### What the task asks
Check every line of the entries for "cell", and copy the lines that hold it.

### Supplied information
========================
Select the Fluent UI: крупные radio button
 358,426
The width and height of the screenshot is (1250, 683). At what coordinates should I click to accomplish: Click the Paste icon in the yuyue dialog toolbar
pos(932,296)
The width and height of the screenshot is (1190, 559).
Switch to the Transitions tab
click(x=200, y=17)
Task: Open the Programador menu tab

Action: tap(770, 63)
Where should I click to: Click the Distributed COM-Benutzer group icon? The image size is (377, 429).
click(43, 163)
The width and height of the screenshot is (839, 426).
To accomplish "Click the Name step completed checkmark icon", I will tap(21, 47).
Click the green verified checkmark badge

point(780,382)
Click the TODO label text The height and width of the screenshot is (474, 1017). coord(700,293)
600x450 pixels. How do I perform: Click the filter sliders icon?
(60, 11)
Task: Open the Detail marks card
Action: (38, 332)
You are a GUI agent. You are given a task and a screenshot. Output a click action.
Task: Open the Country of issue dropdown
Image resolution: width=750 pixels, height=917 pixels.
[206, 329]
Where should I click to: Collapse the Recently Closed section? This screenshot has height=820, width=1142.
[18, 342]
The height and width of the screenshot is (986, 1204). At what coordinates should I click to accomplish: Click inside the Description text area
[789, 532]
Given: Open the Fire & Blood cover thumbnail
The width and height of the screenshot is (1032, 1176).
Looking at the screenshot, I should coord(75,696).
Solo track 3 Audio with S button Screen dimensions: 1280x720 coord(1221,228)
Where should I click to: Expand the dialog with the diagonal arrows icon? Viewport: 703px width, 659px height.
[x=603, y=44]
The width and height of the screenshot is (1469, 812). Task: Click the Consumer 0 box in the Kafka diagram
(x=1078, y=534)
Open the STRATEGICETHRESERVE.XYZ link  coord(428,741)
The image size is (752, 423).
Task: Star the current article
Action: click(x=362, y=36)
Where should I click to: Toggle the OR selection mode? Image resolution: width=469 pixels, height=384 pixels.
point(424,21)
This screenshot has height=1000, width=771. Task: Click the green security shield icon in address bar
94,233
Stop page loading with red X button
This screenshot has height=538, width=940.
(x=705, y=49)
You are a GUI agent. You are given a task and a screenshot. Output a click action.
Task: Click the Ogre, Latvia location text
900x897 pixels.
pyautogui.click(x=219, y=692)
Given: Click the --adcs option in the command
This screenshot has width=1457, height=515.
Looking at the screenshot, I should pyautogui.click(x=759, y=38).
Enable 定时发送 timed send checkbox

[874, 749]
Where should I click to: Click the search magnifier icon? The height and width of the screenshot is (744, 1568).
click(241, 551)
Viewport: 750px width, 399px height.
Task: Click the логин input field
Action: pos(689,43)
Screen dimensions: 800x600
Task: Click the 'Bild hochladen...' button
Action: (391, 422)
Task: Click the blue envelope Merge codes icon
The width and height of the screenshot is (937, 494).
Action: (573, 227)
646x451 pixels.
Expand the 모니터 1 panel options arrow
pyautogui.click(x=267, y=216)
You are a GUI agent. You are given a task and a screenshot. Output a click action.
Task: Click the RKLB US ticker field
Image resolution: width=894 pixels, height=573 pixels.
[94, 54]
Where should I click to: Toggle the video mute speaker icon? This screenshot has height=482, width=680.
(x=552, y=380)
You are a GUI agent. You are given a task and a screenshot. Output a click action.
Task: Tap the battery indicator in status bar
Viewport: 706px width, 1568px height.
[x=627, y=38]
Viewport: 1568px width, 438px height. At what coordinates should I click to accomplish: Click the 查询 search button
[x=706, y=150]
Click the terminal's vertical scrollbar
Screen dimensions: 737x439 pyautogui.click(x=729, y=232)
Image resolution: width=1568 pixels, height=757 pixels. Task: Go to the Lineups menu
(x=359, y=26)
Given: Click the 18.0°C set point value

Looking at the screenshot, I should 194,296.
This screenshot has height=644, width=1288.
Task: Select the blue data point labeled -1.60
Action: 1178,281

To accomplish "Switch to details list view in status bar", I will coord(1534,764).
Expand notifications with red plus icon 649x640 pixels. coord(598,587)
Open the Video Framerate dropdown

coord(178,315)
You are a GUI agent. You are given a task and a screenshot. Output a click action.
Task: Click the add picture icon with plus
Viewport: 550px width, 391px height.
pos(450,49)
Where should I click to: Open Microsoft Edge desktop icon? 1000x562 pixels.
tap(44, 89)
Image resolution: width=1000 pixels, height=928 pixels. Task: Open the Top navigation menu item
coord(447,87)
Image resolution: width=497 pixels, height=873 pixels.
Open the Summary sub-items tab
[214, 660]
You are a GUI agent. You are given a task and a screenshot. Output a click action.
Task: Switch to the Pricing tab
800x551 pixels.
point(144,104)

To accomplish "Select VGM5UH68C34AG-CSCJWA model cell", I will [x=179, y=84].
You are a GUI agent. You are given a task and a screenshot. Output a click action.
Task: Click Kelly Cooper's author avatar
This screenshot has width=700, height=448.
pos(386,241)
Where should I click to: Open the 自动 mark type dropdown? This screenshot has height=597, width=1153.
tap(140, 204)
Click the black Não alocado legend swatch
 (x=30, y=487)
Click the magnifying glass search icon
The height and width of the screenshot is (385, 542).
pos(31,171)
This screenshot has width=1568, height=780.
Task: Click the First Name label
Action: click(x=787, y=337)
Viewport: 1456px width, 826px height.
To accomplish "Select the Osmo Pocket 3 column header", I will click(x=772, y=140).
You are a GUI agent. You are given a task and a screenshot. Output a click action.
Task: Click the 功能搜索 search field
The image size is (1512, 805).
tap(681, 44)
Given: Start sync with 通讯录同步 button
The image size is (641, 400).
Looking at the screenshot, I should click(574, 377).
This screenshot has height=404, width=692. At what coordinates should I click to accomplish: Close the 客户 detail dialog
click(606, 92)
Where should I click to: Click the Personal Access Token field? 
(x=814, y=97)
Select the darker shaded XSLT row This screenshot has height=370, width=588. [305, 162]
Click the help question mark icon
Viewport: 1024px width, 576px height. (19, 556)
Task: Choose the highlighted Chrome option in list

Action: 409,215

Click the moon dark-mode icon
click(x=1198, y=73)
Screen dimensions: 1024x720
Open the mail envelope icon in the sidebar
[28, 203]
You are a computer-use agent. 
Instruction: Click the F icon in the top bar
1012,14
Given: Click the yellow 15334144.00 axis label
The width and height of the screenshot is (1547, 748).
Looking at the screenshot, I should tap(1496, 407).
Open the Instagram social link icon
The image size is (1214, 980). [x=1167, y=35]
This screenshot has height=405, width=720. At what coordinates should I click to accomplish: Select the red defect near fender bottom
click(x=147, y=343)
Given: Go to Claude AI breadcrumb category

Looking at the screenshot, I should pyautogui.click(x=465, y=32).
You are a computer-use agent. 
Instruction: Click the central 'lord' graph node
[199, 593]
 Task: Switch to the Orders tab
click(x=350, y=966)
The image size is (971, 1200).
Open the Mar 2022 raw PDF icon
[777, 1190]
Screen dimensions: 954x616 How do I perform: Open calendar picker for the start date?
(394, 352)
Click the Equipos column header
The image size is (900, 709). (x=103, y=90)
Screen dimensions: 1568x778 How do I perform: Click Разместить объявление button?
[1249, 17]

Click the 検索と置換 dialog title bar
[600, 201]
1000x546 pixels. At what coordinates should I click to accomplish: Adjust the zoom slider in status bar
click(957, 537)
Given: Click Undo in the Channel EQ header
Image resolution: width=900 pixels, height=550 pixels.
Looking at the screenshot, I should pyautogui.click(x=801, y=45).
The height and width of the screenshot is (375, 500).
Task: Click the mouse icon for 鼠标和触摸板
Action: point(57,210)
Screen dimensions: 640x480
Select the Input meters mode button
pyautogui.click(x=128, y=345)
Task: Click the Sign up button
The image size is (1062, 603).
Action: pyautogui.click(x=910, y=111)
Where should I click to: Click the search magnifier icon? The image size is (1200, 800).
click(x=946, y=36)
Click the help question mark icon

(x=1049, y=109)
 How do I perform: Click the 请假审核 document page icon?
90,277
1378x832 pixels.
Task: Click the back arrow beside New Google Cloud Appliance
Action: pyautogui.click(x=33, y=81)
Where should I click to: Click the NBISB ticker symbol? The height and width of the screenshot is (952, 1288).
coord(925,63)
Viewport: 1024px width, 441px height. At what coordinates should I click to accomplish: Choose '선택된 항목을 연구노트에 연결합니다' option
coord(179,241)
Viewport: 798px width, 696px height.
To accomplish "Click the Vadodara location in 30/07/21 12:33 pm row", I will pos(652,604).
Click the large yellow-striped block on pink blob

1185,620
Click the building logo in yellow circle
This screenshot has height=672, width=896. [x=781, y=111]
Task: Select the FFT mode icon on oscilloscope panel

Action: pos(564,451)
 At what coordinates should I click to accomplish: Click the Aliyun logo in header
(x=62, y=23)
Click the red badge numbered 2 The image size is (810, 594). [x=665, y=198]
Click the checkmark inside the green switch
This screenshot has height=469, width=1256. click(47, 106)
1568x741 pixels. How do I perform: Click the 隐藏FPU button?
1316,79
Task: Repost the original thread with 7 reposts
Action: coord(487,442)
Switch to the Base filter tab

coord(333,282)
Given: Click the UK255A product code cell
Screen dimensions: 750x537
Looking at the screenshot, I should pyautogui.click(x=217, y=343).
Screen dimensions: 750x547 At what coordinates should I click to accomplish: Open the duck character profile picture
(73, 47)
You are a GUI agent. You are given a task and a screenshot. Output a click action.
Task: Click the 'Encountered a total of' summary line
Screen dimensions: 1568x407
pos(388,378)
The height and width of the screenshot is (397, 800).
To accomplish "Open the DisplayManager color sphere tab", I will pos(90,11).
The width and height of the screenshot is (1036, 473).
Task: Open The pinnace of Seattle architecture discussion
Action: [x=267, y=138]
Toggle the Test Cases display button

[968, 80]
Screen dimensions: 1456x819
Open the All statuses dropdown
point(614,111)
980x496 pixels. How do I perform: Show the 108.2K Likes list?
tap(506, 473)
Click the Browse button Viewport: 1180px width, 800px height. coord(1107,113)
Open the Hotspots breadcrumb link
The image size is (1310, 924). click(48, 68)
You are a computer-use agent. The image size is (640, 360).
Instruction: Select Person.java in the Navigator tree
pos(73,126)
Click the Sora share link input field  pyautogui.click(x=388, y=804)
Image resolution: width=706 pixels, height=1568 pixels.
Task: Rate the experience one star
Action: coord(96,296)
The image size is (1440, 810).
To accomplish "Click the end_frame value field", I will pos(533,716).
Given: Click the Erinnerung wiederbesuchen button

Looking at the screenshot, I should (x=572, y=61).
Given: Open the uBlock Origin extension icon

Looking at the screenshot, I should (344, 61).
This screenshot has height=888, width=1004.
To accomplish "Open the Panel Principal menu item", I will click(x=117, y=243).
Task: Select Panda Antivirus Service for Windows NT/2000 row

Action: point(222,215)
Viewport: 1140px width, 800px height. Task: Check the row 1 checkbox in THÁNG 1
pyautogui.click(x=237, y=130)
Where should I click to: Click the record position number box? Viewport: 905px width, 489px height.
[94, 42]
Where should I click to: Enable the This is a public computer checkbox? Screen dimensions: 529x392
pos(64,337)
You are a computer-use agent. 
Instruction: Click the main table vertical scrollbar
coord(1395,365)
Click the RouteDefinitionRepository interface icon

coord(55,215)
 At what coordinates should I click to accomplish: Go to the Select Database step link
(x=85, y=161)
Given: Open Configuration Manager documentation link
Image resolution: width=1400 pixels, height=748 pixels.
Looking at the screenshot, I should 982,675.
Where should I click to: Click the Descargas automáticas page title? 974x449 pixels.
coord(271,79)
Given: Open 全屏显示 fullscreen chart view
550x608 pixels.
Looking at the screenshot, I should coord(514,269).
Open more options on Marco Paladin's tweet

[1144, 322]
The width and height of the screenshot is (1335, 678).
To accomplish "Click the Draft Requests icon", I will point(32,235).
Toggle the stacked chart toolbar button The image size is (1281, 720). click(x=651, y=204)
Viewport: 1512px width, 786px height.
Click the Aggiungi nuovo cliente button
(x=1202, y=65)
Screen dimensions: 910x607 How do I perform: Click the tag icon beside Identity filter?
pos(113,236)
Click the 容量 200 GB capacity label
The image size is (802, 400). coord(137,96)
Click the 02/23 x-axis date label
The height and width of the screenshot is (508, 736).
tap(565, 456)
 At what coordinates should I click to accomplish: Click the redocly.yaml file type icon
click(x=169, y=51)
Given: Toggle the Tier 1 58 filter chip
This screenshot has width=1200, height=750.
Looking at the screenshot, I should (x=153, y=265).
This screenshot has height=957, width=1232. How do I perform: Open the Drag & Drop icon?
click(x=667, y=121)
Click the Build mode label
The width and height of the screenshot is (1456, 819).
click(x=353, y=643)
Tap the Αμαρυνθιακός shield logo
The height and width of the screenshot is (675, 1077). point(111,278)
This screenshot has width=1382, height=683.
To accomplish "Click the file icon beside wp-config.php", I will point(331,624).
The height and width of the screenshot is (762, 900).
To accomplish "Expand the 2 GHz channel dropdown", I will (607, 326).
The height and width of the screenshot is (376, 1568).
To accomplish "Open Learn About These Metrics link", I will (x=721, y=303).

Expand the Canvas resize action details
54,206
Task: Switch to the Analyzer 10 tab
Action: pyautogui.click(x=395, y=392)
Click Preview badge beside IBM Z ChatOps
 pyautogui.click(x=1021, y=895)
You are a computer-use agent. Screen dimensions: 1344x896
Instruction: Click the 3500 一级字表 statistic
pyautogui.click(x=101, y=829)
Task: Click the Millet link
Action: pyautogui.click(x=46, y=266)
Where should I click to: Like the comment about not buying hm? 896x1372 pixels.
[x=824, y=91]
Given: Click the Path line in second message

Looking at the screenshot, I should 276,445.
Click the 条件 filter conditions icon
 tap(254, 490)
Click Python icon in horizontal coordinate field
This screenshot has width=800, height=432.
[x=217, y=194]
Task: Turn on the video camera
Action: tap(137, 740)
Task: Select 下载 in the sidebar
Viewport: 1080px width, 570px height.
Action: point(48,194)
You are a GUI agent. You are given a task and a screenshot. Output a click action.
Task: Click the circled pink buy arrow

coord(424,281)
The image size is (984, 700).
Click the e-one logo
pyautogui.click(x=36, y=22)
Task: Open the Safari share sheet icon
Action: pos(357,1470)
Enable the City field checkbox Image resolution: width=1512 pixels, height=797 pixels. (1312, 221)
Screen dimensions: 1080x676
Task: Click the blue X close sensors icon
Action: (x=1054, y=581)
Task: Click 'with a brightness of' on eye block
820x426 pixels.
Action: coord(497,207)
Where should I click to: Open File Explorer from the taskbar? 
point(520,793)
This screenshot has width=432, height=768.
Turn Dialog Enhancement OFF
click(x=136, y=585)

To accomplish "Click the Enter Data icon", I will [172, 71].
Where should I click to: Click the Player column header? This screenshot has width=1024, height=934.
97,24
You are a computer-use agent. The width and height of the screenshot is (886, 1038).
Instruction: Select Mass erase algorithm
========================
### Output
To accomplish "Select VGM5UH68C34AG-CSCJWA model cell", I will [x=179, y=84].
Given: Click the UK255A product code cell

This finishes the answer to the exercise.